The dispute centred on a lease to LBEP of the London Pavilion, One Piccadilly in London, which houses the museum “Ripleys Believe It or Not!”. LBEP appointed administrators on 29 September 2017.

It was common ground between the parties that the property was retained for the benefit of the administration from the date that LBEP went into administration until the lease was forfeited on 27 December 2017 (the “Period”). The rent for the Period therefore fell due as an expense of the administration – meaning that it was payable in priority to unsecured provable debts.

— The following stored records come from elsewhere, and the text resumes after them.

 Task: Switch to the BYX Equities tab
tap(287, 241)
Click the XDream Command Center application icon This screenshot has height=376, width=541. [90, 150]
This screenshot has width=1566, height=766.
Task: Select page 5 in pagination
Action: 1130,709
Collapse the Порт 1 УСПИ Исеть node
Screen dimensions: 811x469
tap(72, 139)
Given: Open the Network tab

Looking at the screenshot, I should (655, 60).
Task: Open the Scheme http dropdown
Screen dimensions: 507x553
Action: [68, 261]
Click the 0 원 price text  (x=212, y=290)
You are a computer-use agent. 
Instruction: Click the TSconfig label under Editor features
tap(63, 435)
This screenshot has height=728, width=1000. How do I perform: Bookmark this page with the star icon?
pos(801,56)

The rent fell into arrears on 1 October 2017, and shortly afterwards the landlord drew down on the rent deposit held for that purpose. It then served notice on LBEP requiring it to top up the deposit, under the rent deposit deed. The top up was not paid, and the question arose as to whether the landlord would be restricted to proving for that debt, and therefore ranking alongside the other unsecured creditors.

The Decision

Judge Barber made the clear distinction between provable debts (which includes claims arising from pre administration contracts) and administration expenses (which prima facie exclude claims arising from pre administration contracts).

The rent payable under the pre-administration lease was prima facie provable, but once LBEP had gone into administration, rent incurred had to be treated as an expense of the administration rather than as a provable debt – because the administrators were using the property for the purposes of the administration, with liability accruing day to day, rather than under the contract and by reference to where the given rent days fall.

Take Away Points

In the current market, insolvency will remain a hot topic and so careful consideration needs to be given to the order of priority before a plan is actioned in relation to tenants in administration.

Whilst the Lundy Granite principle is not limited to rent, the judge firmly refused to allow the top up payment to be considered as an expense, meaning that the company effectively lost its priority in respect of those rent payments – a priority it would otherwise have been entitled to.

Perhaps the most important point from a practitioner’s perspective is the judge’s observation that “if that election was the result of bad advice … the landlord’s remedy is to bring a claim … for damages for professional negligence”.

Caution will therefore need to be exercised both in advising on and dealing with tenant administration in order to ensure that priority is not lost by taking ‘knee jerk’ action to mitigate losses. The longer game may become more important, as equity will not intervene to enable landlord clients to get the ‘best’ result.